Ok, ok, you guys know of my bagel-making obsession by now. So yesterday when I was making my weekly batch, I wanted to try a holiday-themed spin on a flavor. So I went with these delicious holiday bagels!
The flavor: Cranberry White Cheddar Pumpkin Seed, and a few had a sesame seed coating too. The verdict? So good!!
I love raisins in bagels, so the dried cranberries were a similar holiday spin on that texture and flavor. These bagels would be so fun to give as a gift or just whip up and devour all December long. Let’s get baking!…
Holiday Bagel Ingredients
I use my go-to plain bagel recipe for this one, and simple add in some goodies.

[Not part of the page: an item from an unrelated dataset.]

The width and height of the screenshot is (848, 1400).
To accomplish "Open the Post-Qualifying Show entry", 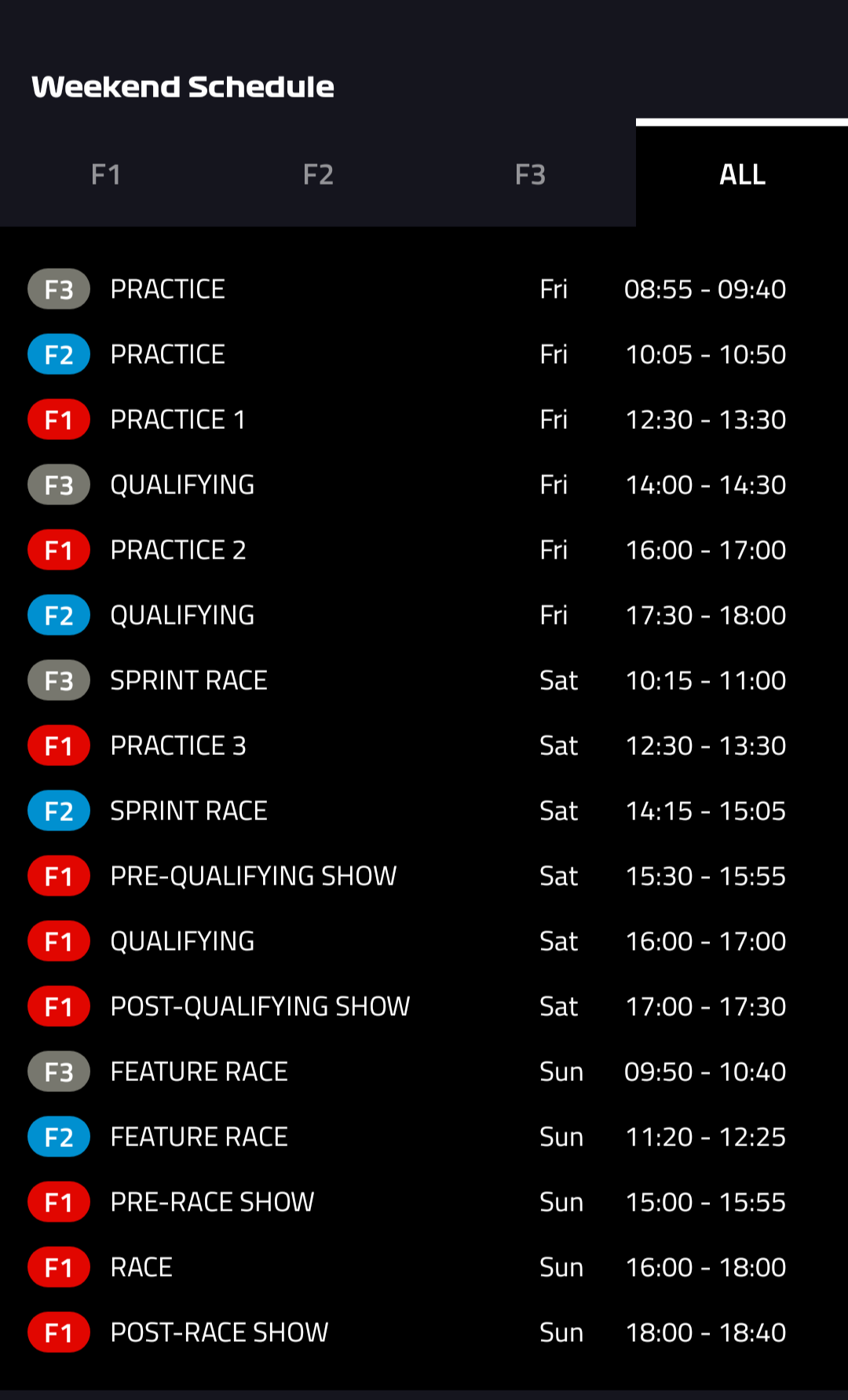I will click(x=260, y=1006).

white cheddar – I used Violife cheddar block. It is a creamy, sharp white cheddar and so good. I grated the cheese, but you could also chop into small chunks.
cranberries – I used organic sweetened dried cranberries. I love these apple-sweetened cranberries by Eden.
pumpkin seeds – I used raw pumpkin seeds and finely chopped them to help bring out the flavor. You could also lightly toast them in a skillet for a few minutes to help bring out even more flavor.
sesame – I wanted some sort of coating on a few of these and sesame seeds seemed to work really well with these flavors. Plus the white color reminds me of snow!
How to Serve Holiday Bagels?
I love a simple swipe of vegan cream cheese with these festive bagels. Try Kite Hill or your own DIY cheese ball!
Other Holiday Bagel Add-in Flavors?
Some other holiday bagel add-ins you could try…
- dried apricot
How to Add in Bagel Ingredients:
When it comes to shelf-stable add-ins like nuts and seeds, I will fold those in at the same time that I add in the yeast and flour.. before the rise.
But if I am adding in fridge ingredients like cheese, I fold that in after the first rise – so it isn’t sitting on the counter too long.
These holiday bagels feature flavors of cranberry, white cheddar and pumpkin seed. Sesame on top for texture.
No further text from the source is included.